• **Data supplied**:
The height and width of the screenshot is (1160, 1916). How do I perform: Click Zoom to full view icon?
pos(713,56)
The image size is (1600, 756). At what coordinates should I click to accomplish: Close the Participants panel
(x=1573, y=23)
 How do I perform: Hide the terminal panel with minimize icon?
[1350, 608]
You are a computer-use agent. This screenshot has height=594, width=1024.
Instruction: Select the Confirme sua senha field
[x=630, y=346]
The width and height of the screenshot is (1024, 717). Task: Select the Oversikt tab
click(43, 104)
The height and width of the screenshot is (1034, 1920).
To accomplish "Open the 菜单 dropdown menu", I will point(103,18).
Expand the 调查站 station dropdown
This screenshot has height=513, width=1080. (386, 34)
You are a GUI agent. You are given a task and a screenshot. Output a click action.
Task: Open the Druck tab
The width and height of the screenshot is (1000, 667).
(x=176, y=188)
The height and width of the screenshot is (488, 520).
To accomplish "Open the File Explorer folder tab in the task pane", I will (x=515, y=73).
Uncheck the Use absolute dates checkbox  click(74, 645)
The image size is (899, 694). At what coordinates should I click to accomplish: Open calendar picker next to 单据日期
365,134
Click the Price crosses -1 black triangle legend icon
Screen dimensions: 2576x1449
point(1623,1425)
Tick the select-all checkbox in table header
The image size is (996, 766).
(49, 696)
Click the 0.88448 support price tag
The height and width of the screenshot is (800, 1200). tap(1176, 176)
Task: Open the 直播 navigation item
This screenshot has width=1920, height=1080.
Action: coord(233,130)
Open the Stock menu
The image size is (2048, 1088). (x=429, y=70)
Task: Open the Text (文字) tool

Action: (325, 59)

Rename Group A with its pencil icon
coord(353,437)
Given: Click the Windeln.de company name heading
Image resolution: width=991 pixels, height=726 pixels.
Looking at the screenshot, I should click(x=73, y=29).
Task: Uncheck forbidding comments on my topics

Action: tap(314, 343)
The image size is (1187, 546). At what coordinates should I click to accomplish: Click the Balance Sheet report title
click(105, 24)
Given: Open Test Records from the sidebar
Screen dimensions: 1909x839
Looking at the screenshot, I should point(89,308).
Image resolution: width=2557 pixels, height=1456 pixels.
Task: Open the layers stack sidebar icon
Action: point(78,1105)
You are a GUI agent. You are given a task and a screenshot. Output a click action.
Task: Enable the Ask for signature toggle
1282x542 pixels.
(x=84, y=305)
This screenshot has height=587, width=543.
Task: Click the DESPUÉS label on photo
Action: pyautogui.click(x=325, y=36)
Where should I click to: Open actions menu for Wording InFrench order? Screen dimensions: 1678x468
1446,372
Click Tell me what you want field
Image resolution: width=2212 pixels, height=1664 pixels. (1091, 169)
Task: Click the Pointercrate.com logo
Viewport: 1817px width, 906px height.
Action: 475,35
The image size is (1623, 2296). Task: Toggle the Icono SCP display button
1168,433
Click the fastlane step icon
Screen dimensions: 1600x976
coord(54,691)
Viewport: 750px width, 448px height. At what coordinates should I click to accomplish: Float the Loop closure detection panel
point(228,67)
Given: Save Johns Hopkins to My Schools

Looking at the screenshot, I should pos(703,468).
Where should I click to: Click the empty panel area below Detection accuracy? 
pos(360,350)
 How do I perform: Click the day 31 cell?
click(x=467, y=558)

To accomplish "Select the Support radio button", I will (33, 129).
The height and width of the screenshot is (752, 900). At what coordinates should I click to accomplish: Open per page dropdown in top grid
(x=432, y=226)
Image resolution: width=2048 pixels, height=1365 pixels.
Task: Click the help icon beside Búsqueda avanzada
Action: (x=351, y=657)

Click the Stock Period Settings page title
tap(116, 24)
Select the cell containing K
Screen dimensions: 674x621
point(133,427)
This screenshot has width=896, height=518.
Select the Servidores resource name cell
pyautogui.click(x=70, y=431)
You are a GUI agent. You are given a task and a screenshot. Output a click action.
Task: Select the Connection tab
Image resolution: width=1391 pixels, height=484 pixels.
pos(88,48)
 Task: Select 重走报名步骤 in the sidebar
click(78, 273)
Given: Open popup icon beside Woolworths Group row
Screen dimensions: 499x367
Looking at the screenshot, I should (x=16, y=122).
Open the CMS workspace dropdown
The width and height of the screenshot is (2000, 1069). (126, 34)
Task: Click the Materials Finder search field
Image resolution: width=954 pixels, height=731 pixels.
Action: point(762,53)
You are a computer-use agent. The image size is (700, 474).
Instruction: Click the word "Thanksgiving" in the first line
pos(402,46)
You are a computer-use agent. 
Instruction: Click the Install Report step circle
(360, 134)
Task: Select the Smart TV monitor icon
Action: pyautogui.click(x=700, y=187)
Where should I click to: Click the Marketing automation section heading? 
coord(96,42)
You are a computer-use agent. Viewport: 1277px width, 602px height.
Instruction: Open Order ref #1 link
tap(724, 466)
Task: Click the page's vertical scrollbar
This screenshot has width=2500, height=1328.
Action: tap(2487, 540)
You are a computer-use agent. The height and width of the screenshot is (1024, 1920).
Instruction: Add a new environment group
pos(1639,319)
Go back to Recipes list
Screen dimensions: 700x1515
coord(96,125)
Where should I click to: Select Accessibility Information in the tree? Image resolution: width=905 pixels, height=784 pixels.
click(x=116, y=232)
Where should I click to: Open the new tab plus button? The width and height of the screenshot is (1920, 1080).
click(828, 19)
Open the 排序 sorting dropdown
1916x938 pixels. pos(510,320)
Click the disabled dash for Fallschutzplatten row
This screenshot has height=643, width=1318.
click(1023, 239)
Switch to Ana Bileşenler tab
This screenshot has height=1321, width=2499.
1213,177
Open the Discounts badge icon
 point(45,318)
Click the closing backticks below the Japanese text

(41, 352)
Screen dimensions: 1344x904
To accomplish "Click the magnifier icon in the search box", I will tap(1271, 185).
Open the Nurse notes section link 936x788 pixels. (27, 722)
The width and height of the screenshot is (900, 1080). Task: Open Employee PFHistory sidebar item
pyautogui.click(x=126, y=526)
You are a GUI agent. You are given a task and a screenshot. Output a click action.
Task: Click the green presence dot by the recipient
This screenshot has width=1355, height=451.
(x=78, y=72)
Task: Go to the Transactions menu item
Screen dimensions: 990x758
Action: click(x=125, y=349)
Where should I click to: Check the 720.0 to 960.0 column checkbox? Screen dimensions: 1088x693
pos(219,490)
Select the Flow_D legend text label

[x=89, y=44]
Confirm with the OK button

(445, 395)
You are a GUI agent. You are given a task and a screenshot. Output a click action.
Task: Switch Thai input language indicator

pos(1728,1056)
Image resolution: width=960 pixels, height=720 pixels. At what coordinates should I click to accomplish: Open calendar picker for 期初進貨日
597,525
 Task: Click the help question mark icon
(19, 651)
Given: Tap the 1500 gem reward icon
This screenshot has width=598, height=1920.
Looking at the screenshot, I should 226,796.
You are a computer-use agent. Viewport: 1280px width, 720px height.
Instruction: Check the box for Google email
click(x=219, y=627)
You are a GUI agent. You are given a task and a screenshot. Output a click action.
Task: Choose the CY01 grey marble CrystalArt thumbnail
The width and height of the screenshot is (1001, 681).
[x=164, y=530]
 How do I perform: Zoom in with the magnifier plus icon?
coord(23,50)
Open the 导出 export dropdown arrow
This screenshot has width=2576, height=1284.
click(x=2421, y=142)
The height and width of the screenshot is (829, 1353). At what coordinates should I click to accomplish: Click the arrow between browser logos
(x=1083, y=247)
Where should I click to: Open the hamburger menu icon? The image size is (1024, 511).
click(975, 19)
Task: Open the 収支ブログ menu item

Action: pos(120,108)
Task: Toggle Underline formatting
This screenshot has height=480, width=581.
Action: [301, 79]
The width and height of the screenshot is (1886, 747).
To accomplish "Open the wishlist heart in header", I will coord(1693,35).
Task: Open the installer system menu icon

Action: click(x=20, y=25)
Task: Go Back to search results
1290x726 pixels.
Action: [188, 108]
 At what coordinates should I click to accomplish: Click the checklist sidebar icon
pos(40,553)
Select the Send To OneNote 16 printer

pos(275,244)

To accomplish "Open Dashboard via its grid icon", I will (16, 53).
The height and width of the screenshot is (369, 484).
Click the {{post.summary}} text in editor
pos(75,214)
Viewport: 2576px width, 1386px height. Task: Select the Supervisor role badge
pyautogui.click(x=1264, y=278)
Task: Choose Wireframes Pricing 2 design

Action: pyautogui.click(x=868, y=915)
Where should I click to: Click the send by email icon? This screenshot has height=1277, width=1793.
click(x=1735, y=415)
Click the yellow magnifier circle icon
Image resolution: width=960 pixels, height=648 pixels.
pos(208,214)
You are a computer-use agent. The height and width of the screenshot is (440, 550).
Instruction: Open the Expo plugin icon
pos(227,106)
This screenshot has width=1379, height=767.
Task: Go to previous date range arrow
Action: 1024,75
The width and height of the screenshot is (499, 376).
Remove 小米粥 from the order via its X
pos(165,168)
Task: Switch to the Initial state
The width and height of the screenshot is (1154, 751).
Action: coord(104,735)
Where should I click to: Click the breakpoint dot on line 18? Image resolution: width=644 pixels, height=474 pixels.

• **Problem details**: Could you update the data from its first line through the line with "(x=1573, y=23)" by changing "Participants panel" to "Chat panel" and return only those lines with everything else left as is?

• **Task output**:
The height and width of the screenshot is (1160, 1916). How do I perform: Click Zoom to full view icon?
pos(713,56)
The image size is (1600, 756). At what coordinates should I click to accomplish: Close the Chat panel
(x=1573, y=23)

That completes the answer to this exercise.